While Nebraska enacted some occupancy and restrictions, businesses generally remained open or were closed for only a brief period. Nevertheless, many tenants that showed interest early on quickly tempered it, Meier acknowledges. “When the pandemic started happening a year ago, we had the expected ups and downs,” he said. “Tenants were saying, ‘We planned to go in. Now it’s on hold, but we’ll be back. Just give us more time.’ I don’t mean to sound insensitive, but now it’s almost a non-event given that we’ve got to build stores and make some strategic moves in order to conduct business.”

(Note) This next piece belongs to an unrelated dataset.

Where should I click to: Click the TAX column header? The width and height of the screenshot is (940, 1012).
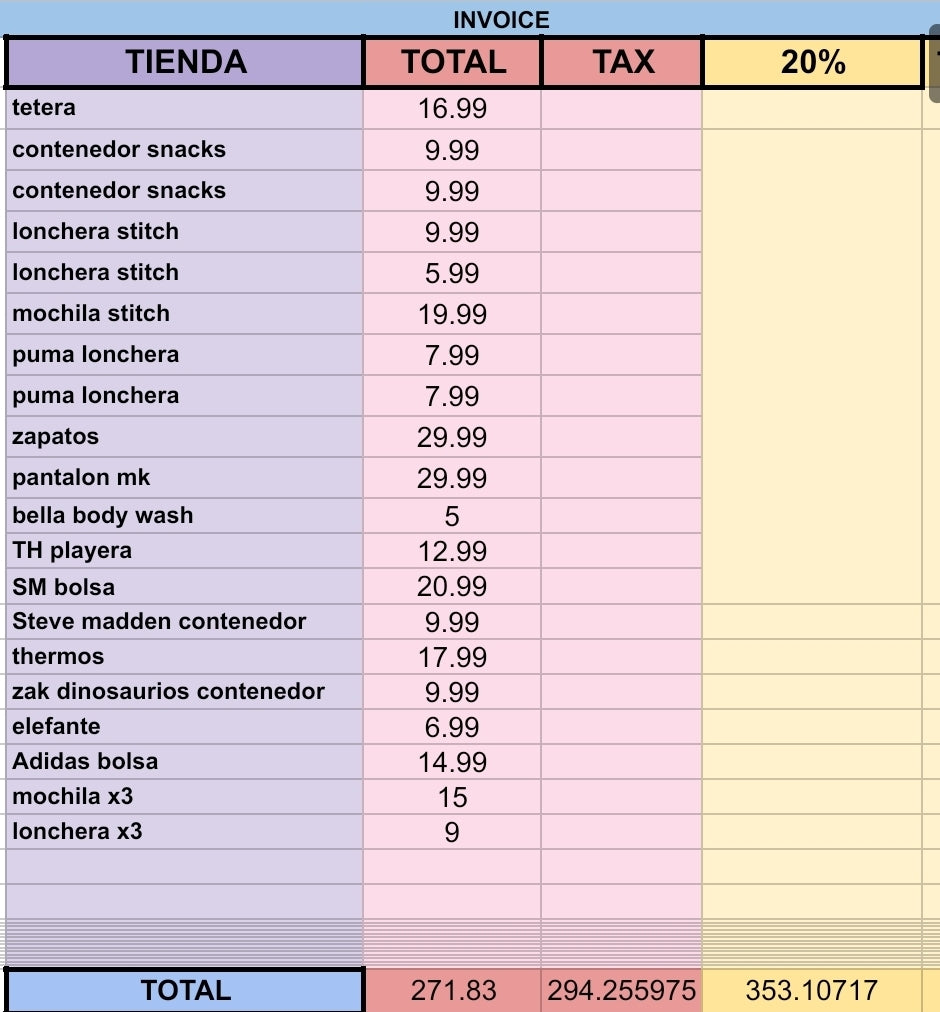[622, 63]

Northstar Crossing is expected to begin opening in early 2022 and is adjacent to Lincoln Crossing, another Lerner development that attracts a large amount of traffic, Meier adds. Lerner is still negotiating with tenants, but Meier expects the center to include a small grocer and junior boxes surrounded by some 15 pad sites that the firm is selling. If anything, he points out, the pandemic has sparked some unexpected interest in pad sites, particularly from restaurants, convenience stores and services that need additional locations after experiencing a surge in business over the past year. In one case, a potential pad buyer is rolling out a hybrid prototype to facilitate a new way of doing business, Meier notes.

Development delays for reasons other than foot traffic

For some developers, weather and disruptions in the construction supply chain have overshadowed concerns about timing the pandemic. Developer Christopher Chandor waited several years for Kmart to vacate the Cross Keys Place shopping center in Doylestown, Pennsylvania, so a 50,000-square-foot Giant grocery store could move from elsewhere in the center and expand to 72,500 square feet. Chandor finally gained control over the space in early 2020.

The developer knocked down the Kmart and started site preparation for the Giant in January 2021, when one of the most snowy seasons on record hit. A shortage of steel decking and trussing also has delayed the project. As a result, the new store will open in the spring of 2022 instead of this Thanksgiving, as originally planned, says Chandor, a managing partner of Cross Keys Development. Cross Keys Place also features an existing hardware store. “Timing has never been an issue for us because grocery stores and hardware stores have been the stars during the pandemic,” said Chandor, who also is CEO of commercial real estate firm Penn’s Grant Corp.

In the meantime, the center has gained other tenants. Five Below will open in November, and Marshalls and HomeGoods are scheduled to open in 2023 in the space Giant now occupies.